● **TASK ITEM**
Repeat all the records, precisely as given.
Segment Start: SUPPLIED RECORDS
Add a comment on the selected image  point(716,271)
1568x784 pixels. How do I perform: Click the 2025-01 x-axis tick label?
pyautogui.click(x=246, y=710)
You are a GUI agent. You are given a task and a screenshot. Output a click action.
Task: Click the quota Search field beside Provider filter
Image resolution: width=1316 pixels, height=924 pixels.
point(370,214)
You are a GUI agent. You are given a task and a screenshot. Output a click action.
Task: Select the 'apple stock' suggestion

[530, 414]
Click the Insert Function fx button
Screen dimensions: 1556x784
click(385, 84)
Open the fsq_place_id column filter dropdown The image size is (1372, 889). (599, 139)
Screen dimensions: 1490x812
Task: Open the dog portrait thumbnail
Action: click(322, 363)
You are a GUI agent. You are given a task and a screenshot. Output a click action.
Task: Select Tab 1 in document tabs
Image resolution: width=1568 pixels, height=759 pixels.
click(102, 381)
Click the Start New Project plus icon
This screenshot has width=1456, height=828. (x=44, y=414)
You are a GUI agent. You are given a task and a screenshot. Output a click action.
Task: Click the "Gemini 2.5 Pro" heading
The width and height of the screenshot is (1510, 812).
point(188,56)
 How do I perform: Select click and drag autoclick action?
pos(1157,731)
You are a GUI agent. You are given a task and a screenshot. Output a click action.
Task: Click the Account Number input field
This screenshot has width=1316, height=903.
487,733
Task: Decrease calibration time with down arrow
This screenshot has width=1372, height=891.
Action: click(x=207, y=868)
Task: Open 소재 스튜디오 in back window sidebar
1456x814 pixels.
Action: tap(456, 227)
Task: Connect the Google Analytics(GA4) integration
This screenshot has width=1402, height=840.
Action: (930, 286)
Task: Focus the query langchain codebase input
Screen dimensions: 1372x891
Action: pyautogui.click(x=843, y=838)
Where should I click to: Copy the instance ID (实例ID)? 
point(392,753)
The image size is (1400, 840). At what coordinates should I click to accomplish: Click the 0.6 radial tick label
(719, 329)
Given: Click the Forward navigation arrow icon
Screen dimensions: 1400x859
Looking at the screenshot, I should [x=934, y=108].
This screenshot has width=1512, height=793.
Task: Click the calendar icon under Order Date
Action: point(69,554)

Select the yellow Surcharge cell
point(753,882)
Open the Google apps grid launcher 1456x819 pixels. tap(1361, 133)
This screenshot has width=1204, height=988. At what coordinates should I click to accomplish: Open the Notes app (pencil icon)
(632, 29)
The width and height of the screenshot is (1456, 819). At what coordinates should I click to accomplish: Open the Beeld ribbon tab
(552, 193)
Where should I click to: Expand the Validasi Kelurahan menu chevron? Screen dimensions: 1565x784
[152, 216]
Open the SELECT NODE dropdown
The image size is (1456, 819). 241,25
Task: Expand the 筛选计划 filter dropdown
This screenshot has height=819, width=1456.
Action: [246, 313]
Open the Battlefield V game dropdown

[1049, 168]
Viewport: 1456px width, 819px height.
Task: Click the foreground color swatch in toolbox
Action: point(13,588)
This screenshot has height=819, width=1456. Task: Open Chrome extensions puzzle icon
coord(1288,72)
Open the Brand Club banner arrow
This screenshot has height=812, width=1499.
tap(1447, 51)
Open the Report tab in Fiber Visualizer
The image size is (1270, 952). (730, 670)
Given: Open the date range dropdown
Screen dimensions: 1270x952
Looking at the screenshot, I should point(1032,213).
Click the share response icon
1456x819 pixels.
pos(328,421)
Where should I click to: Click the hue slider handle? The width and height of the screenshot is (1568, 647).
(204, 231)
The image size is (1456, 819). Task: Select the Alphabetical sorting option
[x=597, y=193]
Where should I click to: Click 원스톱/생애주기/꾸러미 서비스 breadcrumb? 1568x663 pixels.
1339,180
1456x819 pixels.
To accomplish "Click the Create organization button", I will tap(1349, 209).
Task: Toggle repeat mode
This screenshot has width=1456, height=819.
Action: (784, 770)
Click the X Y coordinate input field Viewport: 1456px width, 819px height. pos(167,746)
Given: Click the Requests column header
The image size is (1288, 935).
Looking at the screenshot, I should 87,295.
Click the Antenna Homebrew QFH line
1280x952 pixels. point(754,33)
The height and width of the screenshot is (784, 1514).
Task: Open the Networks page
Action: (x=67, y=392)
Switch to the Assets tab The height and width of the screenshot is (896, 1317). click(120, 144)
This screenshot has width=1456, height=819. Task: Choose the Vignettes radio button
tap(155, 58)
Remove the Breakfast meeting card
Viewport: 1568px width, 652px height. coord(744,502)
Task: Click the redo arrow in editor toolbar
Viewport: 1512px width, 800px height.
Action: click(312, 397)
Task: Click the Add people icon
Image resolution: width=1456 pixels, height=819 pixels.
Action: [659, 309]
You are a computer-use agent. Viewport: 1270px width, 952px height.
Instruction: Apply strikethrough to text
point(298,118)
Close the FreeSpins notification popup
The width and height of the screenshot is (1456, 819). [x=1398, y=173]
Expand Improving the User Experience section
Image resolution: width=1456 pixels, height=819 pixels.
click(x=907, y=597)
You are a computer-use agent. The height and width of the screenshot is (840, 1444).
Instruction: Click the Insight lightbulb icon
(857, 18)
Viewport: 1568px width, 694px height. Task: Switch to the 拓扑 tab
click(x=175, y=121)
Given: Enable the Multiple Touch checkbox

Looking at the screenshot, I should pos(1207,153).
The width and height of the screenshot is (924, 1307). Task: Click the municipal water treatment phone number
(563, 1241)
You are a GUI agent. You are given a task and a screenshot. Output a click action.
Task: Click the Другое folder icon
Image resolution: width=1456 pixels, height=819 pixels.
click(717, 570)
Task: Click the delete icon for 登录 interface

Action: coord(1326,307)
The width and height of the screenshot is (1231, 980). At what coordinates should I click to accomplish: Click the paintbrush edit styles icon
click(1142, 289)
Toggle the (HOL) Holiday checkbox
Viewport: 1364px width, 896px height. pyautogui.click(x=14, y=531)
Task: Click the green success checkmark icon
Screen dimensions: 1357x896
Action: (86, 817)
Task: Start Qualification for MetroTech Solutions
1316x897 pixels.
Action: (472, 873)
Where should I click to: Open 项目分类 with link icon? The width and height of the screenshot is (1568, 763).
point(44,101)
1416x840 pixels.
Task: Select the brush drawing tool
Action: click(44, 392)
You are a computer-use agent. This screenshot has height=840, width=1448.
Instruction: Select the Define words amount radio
Segment End: SUPPLIED RECORDS
● **SOLUTION**
Add a comment on the selected image  point(716,271)
1568x784 pixels. How do I perform: Click the 2025-01 x-axis tick label?
pyautogui.click(x=246, y=710)
You are a GUI agent. You are given a task and a screenshot. Output a click action.
Task: Click the quota Search field beside Provider filter
Image resolution: width=1316 pixels, height=924 pixels.
point(370,214)
You are a GUI agent. You are given a task and a screenshot. Output a click action.
Task: Select the 'apple stock' suggestion

[530, 414]
Click the Insert Function fx button
Screen dimensions: 1556x784
click(385, 84)
Open the fsq_place_id column filter dropdown The image size is (1372, 889). (599, 139)
Screen dimensions: 1490x812
Task: Open the dog portrait thumbnail
Action: click(322, 363)
You are a GUI agent. You are given a task and a screenshot. Output a click action.
Task: Select Tab 1 in document tabs
Image resolution: width=1568 pixels, height=759 pixels.
click(102, 381)
Click the Start New Project plus icon
This screenshot has width=1456, height=828. (x=44, y=414)
You are a GUI agent. You are given a task and a screenshot. Output a click action.
Task: Click the "Gemini 2.5 Pro" heading
The width and height of the screenshot is (1510, 812).
point(188,56)
 How do I perform: Select click and drag autoclick action?
pos(1157,731)
You are a GUI agent. You are given a task and a screenshot. Output a click action.
Task: Click the Account Number input field
This screenshot has width=1316, height=903.
487,733
Task: Decrease calibration time with down arrow
This screenshot has width=1372, height=891.
Action: click(x=207, y=868)
Task: Open 소재 스튜디오 in back window sidebar
1456x814 pixels.
Action: tap(456, 227)
Task: Connect the Google Analytics(GA4) integration
This screenshot has width=1402, height=840.
Action: (930, 286)
Task: Focus the query langchain codebase input
Screen dimensions: 1372x891
Action: pyautogui.click(x=843, y=838)
Where should I click to: Copy the instance ID (实例ID)? 
point(392,753)
The image size is (1400, 840). At what coordinates should I click to accomplish: Click the 0.6 radial tick label
(719, 329)
Given: Click the Forward navigation arrow icon
Screen dimensions: 1400x859
Looking at the screenshot, I should [x=934, y=108].
This screenshot has width=1512, height=793.
Task: Click the calendar icon under Order Date
Action: point(69,554)

Select the yellow Surcharge cell
point(753,882)
Open the Google apps grid launcher 1456x819 pixels. tap(1361, 133)
This screenshot has width=1204, height=988. At what coordinates should I click to accomplish: Open the Notes app (pencil icon)
(632, 29)
The width and height of the screenshot is (1456, 819). At what coordinates should I click to accomplish: Open the Beeld ribbon tab
(552, 193)
Where should I click to: Expand the Validasi Kelurahan menu chevron? Screen dimensions: 1565x784
[152, 216]
Open the SELECT NODE dropdown
The image size is (1456, 819). 241,25
Task: Expand the 筛选计划 filter dropdown
This screenshot has height=819, width=1456.
Action: [246, 313]
Open the Battlefield V game dropdown

[1049, 168]
Viewport: 1456px width, 819px height.
Task: Click the foreground color swatch in toolbox
Action: point(13,588)
This screenshot has height=819, width=1456. Task: Open Chrome extensions puzzle icon
coord(1288,72)
Open the Brand Club banner arrow
This screenshot has height=812, width=1499.
tap(1447, 51)
Open the Report tab in Fiber Visualizer
The image size is (1270, 952). (730, 670)
Given: Open the date range dropdown
Screen dimensions: 1270x952
Looking at the screenshot, I should point(1032,213).
Click the share response icon
1456x819 pixels.
pos(328,421)
Where should I click to: Click the hue slider handle? The width and height of the screenshot is (1568, 647).
(204, 231)
The image size is (1456, 819). Task: Select the Alphabetical sorting option
[x=597, y=193]
Where should I click to: Click 원스톱/생애주기/꾸러미 서비스 breadcrumb? 1568x663 pixels.
1339,180
1456x819 pixels.
To accomplish "Click the Create organization button", I will tap(1349, 209).
Task: Toggle repeat mode
This screenshot has width=1456, height=819.
Action: (784, 770)
Click the X Y coordinate input field Viewport: 1456px width, 819px height. pos(167,746)
Given: Click the Requests column header
The image size is (1288, 935).
Looking at the screenshot, I should 87,295.
Click the Antenna Homebrew QFH line
1280x952 pixels. point(754,33)
The height and width of the screenshot is (784, 1514).
Task: Open the Networks page
Action: (x=67, y=392)
Switch to the Assets tab The height and width of the screenshot is (896, 1317). click(120, 144)
This screenshot has width=1456, height=819. Task: Choose the Vignettes radio button
tap(155, 58)
Remove the Breakfast meeting card
Viewport: 1568px width, 652px height. coord(744,502)
Task: Click the redo arrow in editor toolbar
Viewport: 1512px width, 800px height.
Action: click(312, 397)
Task: Click the Add people icon
Image resolution: width=1456 pixels, height=819 pixels.
Action: [659, 309]
You are a computer-use agent. Viewport: 1270px width, 952px height.
Instruction: Apply strikethrough to text
point(298,118)
Close the FreeSpins notification popup
The width and height of the screenshot is (1456, 819). [x=1398, y=173]
Expand Improving the User Experience section
Image resolution: width=1456 pixels, height=819 pixels.
click(x=907, y=597)
You are a computer-use agent. The height and width of the screenshot is (840, 1444).
Instruction: Click the Insight lightbulb icon
(857, 18)
Viewport: 1568px width, 694px height. Task: Switch to the 拓扑 tab
click(x=175, y=121)
Given: Enable the Multiple Touch checkbox

Looking at the screenshot, I should pos(1207,153).
The width and height of the screenshot is (924, 1307). Task: Click the municipal water treatment phone number
(563, 1241)
You are a GUI agent. You are given a task and a screenshot. Output a click action.
Task: Click the Другое folder icon
Image resolution: width=1456 pixels, height=819 pixels.
click(717, 570)
Task: Click the delete icon for 登录 interface

Action: coord(1326,307)
The width and height of the screenshot is (1231, 980). At what coordinates should I click to accomplish: Click the paintbrush edit styles icon
click(1142, 289)
Toggle the (HOL) Holiday checkbox
Viewport: 1364px width, 896px height. pyautogui.click(x=14, y=531)
Task: Click the green success checkmark icon
Screen dimensions: 1357x896
Action: (86, 817)
Task: Start Qualification for MetroTech Solutions
1316x897 pixels.
Action: (472, 873)
Where should I click to: Open 项目分类 with link icon? The width and height of the screenshot is (1568, 763).
point(44,101)
1416x840 pixels.
Task: Select the brush drawing tool
Action: click(44, 392)
You are a computer-use agent. This screenshot has height=840, width=1448.
Instruction: Select the Define words amount radio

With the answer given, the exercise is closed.